I gave it a try, and after an embarrassing false start, found that there could be. More detailed inspection showed that it wasn't a very plausible physics model, but there was something interesting (to me) going on. I managed to publish what I had, but I had enough on my plate to make essentially no progress for years. The question I wanted to answer was: given a finite group, can I predict what its continuous symmetries (of this obscure type) will be?
In one of my spurts of activity, I found that another grad student had a textbook I wanted for the study, and went to buy it. He insisted on selling two books as a bundle, so I wound up with Theory of Group Representations as well, which I hadn't wanted. Worse, the book I did want didn't help me much.

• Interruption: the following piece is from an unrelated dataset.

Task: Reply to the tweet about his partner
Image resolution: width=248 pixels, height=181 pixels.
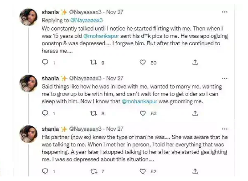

The project lay idle again for a while, until I decided to BFI tackle a simple family of groups in a systematic way--and I got a result. I wrote it up, but wanted to supply some tools for study to go with it before I tried to publish it.
Back burner again.
So I retired, and had some free time. I created the tools for finding the interesting quantities given a finite group, loaded them into GitHub, and did a deep dive literature search one more time--reading years worth of abstracts and skimming a promising paper now and then. I didn't find anything--was this really a new result? That would be cool.
But that day I noticed something for the first time--the symmetry I described was actually much more general than I had been claiming--it was an isomorphism of a group algebra onto itself. No way this was unknown--this is the sort of thing mathematicians are always looking at. And, in an ironic loop back to the begining of it all (Clebsh-Gordon coefficients arise from group representations), I realized I should have been looking at the group representations.
And so, "the stone the builders rejected", Naimark and Stern, Theory of Group Representations page 97, Chapter 2, Section 2.9, Theorem 1, Corollary 1. "The group algebra of a finite group is symmetrically isomorphic to the direct sum of complete matrix algebras."
If I had attacked the problem harder earlier, I'd have learned the answer to my question decades ago. So no, there's nothing new in my work. And no, $SU(3)\times SU(2)\times U(1)$ doesn't pop out.
2 comments:
Sorry your hopes were dashed like that.
It would have been nice to have found something new, but I've said for years that I was more interested in finding out what was going on than for getting credit for it. I wondered sometimes if I was kidding myself. In the event, I find it was almost true.
And it adds a finality to "retired" that wasn't quite there before. New phase.